However, I think that it's best to create your value list from a new table of operators.

Then you can refer to all / some of your operators; maybe by selecting them in a global field created for the purpose.

 

 

Hope that helps,

Mike

Thanx Mike, yes i would love to follow if only i knew how(how do i avoid hard coding if field data is drawn from an existing list or better yet, what is the alternative to hard coding?)..........the Operator name value list is using data from the Operator Name field in the Operators Table, that is right.

 

 

 

It would be beneficial to know what exactly you're actually trying to do – find “all tours that start today and have been checked” seems obvious, but where does the list of operators come from? Is this a subset of all operator(type)s, or is this the entire list anyway?

 

And why are you using names, instead of an operator(type) ID?
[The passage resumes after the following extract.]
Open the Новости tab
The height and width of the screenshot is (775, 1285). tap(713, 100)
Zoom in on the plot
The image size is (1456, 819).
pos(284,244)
I have a layout with records for guided tours, from this layout i need to filter out the tours which are running on the current day, for those three operators and whose check box Final is marked, that means tour is running, i need that information to create an invoice on each vehicle used for the tour and mail the invoices to our Accounts department for payment processing. 

 

What is the advantage of using the ID dos, in this case all operator names are unique - Does using ID aid in anyhow to avoid hardcoding of the names or what will it really improve? I mean if using the ID's do i still not need to specify in the set field for which ID number i want to filter?

 

 

PS: The script is working fine already, ok - i suppose you are questioning for performance running, am i right?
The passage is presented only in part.